Você vai em um jantar com amigos. Tem certeza que vai se divertir, mas sabe que um deles vai falar de política, outro reclamar da vida amorosa, outro se esforçar para fazer os comentários mais inteligentes e, talvez, outro só esteja ali de corpo presente. A sensação de familiaridade é ótima e você se diverte, mas, também sabe que não pode cobrar grandes surpresas.

É com esse viés que Olivier Assayas entrega seu novo projeto, “Vidas Duplas”. Como o título dá a entender, o projeto carrega em si uma duplicidade, almejando ser tanto uma comédia sexual francesa sob medida para amantes do gênero quanto uma análise não menos divertida do mercado editorial contemporâneo e da relação entre as pessoas e as mídias sociais.

É um tema bem cabeça e é interessante que Assayas nem seja o único autor do cinema europeu a explorá-lo com uma pegada cômica recentemente (Michael Haneke fez o mesmo, ainda que de forma mais tímida, em seu “Happy End”).

Ambos partem da premissa que a tecnologia serve apenas como um catalisador para predisposições humanas já existentes. Diante do Instagram, Haneke e seu estilo devastador apostam em uma amplificação da apatia e sociopatia. Assayas, por sua vez, toca na nossa necessidade de aprovação e validação através de tuítes, por exemplo.
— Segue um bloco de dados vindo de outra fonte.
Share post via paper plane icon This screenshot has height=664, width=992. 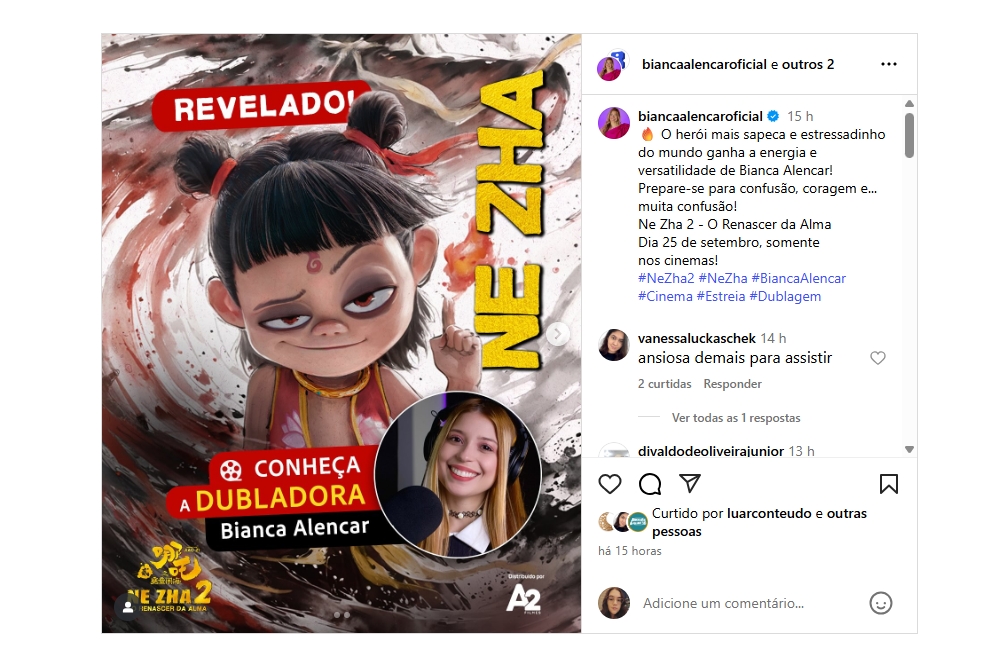tap(690, 483)
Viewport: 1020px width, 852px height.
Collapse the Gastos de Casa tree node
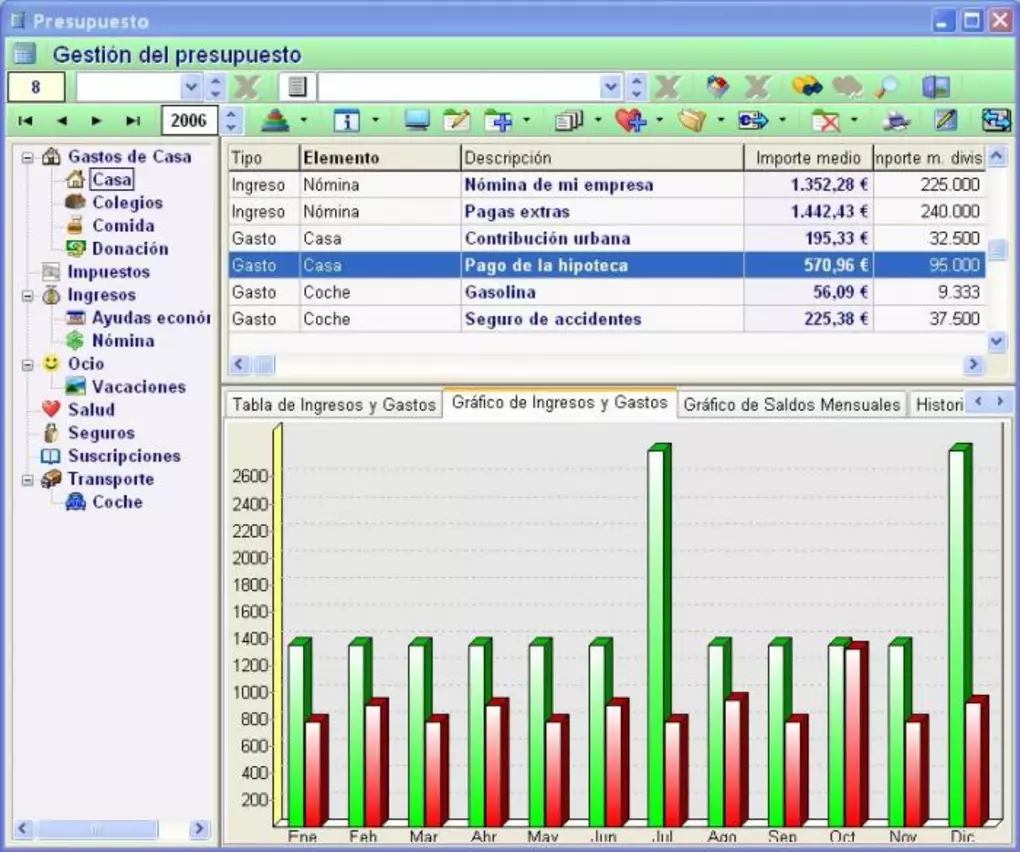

O calcanhar de Aquiles de “Vidas Duplas” não está em seu conteúdo, mas na forma: o longa tem pouquíssimo apelo para além dos fãs do cinema que emula diretamente o teatro. A França tem lá uma certa tradição nele e já ofereceu excelentes obras no estilo (“Deus da Carnificina“, de Roman Polanski, e “Medos Privados em Lugares Públicos”, de Alain Resnais, vêm à mente), mas, por mais que o roteiro se esforce, pouco do filme chega a surpreender.

O fato de que a parte da produção não dedicada a comentar como a digitalização afeta o mercado atual é um clássico conto de múltiplos adultérios não ajuda. Em resumo, Alain (Guillaume Canet) é casado com Selena (Juliette Binoche) e está no processo de recusar a publicação de um livro do escritor Léonard (Vincent Macaigne). Nesse ínterim, Léonard trai sua namorada tendo um caso com Selena, enquanto Alain resolve ter um caso com a nova funcionária de sua empresa.

As interações entre casais de amantes divertem, mas provocam uma sensação incômoda de déjà vu. Que tudo isso seja cortesia de Assayas, brilhante cineasta que passa por uma excelente fase, torna “Vidas Duplas” uma obra decididamente menor em sua filmografia. O filme diverte e interessa, como um beijo proibido, mas assim como este, o deixamos para trás com atroz facilidade.